Воспоминания были приятные, и улыбка косым лучиком скользнула по лицу Крука.
Все уже давно обратили внимание, как долго и с интересом разговаривает Крук с курьером. Особая милость! Мудрый был доволен, а гости даже примолкли, чтоб не мешать пану Круку. Девицы, обносившие гостей чарками на подносах, завидовали Лесе откровенно, они тоже приложились к горилке. Крук казался им почти доступным, если бы не эта энергичная курьерша.
Леся, спросив разрешения у Крука, сняла френч, осталась в расшитой черно-красной нитью блузке. Раскраснелась, от выпитого повеселела, стала не такой уж и строгой, как вошла.
— Хочу сказаты! — поднялась она с рюмкой. — Хочу выпиты за Украину!
Тост у нее был хороший — за любовь к родине, за то, чтобы нигде и ни в чем не изменять ей, чтобы ни ненависть, ни расстояния не легли пропастью между человеком и родиной.
Крук покивал одобрительно и первым приблизил свою рюмку к рюмке девицы-сотника, без френча ставшей очень похожей на юного казачка из мелодрам минувшего столетия.
В гостиной было уютно, гости тоже почувствовали, что официальная часть вроде бы закончилась и можно налечь на закуску.
— Ты на меня не обижайся, — попросил Лесю Мудрый, — то, что произошло, требовалось.
— А если бы я умерла, если бы сердце не выдержало? — чуть прищурилась Леся.
— У тебя — выдержит.
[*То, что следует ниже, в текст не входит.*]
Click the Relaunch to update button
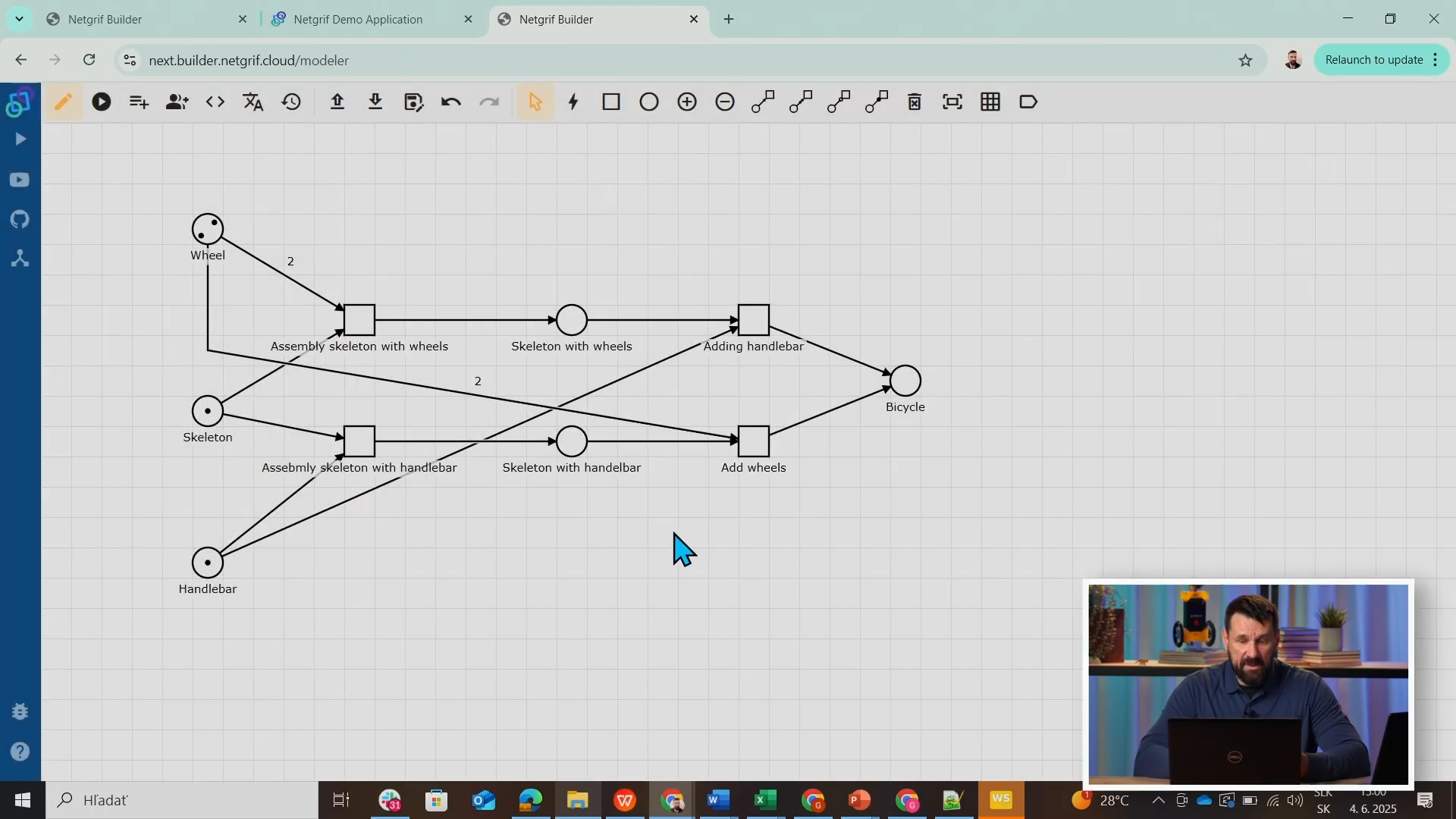 click(1374, 59)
У тебя оно как камень…
— Спасибо за комплимент, — сказала Леся.
Настроение у нее было прекрасное. Все эти «диячи на национальной ниве» собрались здесь ради нее. Они пришли чествовать ее, Лесю Чайку, курьера ОУН, сотника УПА, удостоенной высших наград, располагающей приличным счетом в банке и прочая и прочая…
— А у меня для тебя сюрприз, — сказал Лесе Мудрый. — Отойдемте-ка в дальний угол, чтобы не мешали.
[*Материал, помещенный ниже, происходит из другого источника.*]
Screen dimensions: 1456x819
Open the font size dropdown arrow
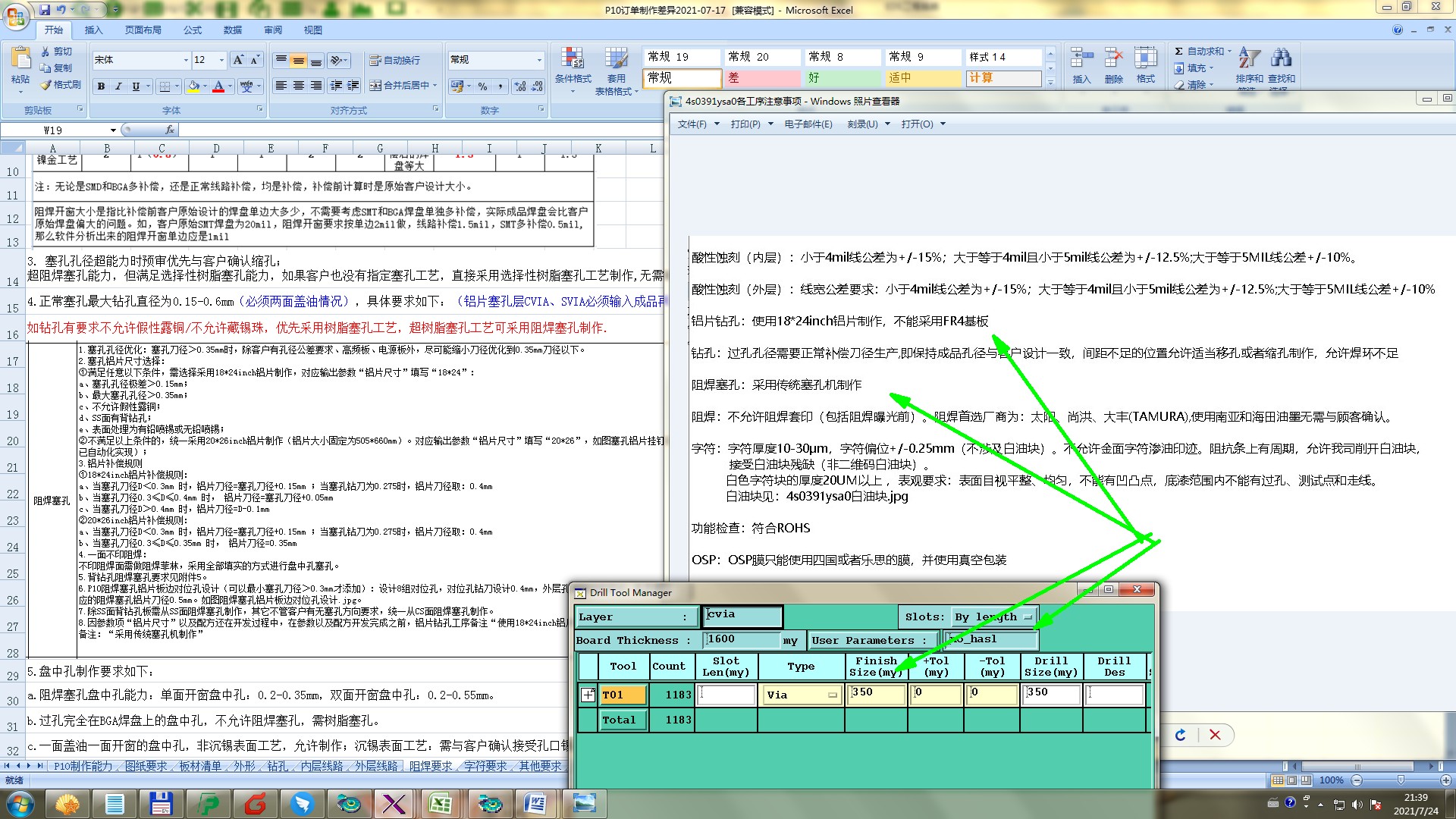coord(221,60)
Он оглянулся, поискал кого-то среди гостей, поманил пальцем Шпака:
— Петро, подойди к нам…
Шпак на фоне раздобревших от выпитого гостей, шумно и крикливо провозглашающих новые тосты, был необычно задумчивым.
— Вот вам спутник в трудном рейсе, — церемонно представил Мудрый Шпака.
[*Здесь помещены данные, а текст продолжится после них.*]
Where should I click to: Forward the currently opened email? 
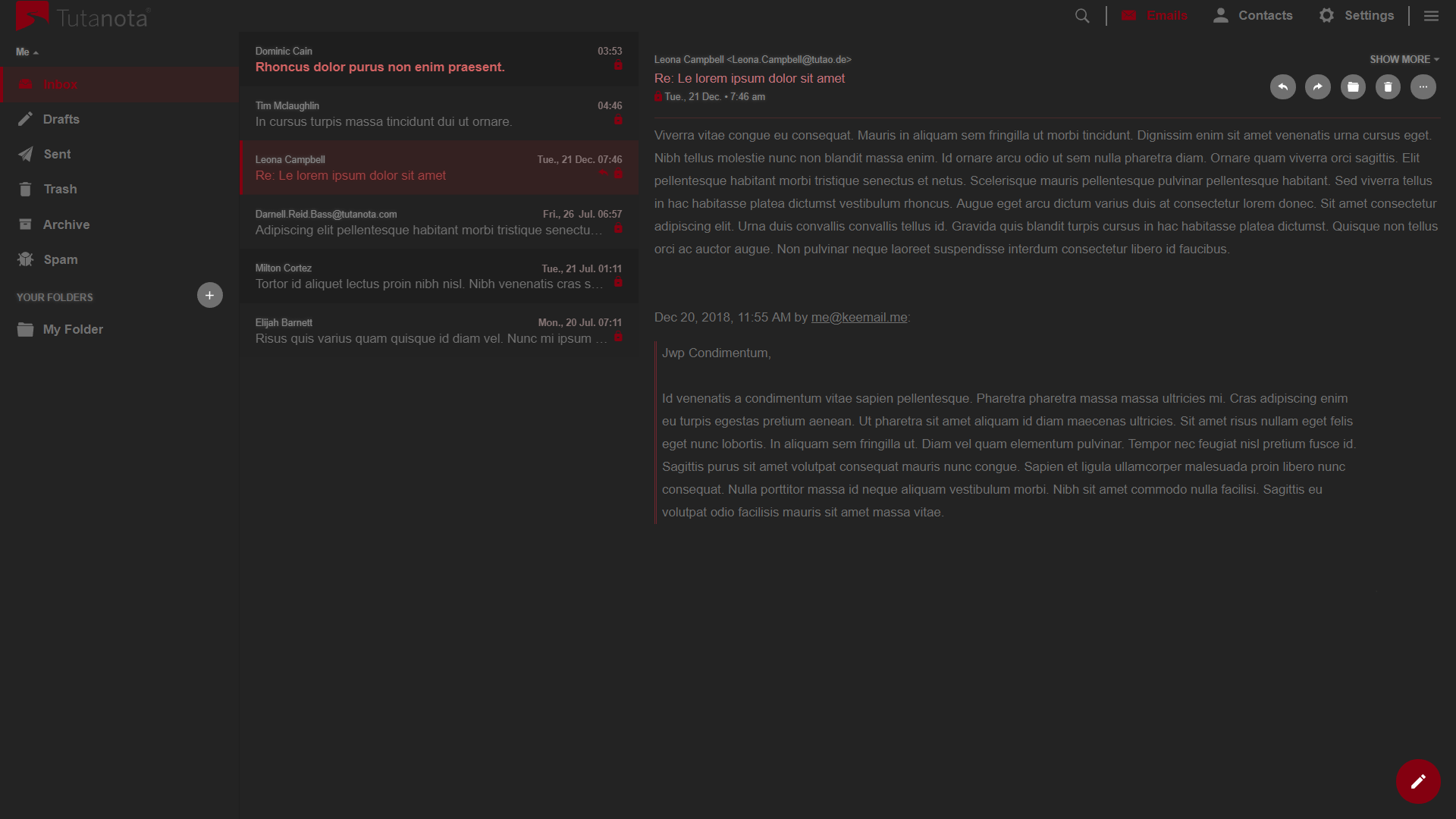1318,86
Шпак протянул Лесе руку, чтобы обменяться, как велела неписаная традиция, рукопожатием. Леся руку не заметила.
— А он что-нибудь умеет? — спросила у Мудрого. — Все, что необходимо там, на «землях»…
— Посмотрим, — Леся окинула Шпака неожиданно трезвым, изучающим взглядом.
Шпак не выдержал этого взгляда, опустил глаза.
— Не ходи со мной, хлопче, пропадешь, — пошутила Леся.
— За тобой — хоть на край света, — ответил Шпак.
Мудрый внимательно следил, как и что говорит Леся.
— Мы отдаем тебе своего лучшего человека, — подчеркнул он.
— Тогда по чарке? — Леся гибко склонилась над подносом, разлила коньяк.
Мудрый и Шпак взяли рюмки.
— Пью за родную землю! Пью за счастье Украины! Слава героям!
— Героям слава, — без энтузиазма ответил Шпак. Мудрый же просто кивнул, опрокидывая рюмку.
— Слава, слава! — зашумели гости, увидевшие, что героиня вечера произносит тост.
Леся Чайка окинула их безразличным взглядом — кучка теней, голосисто предающихся воспоминаниям о «славных сторинках боротьбы».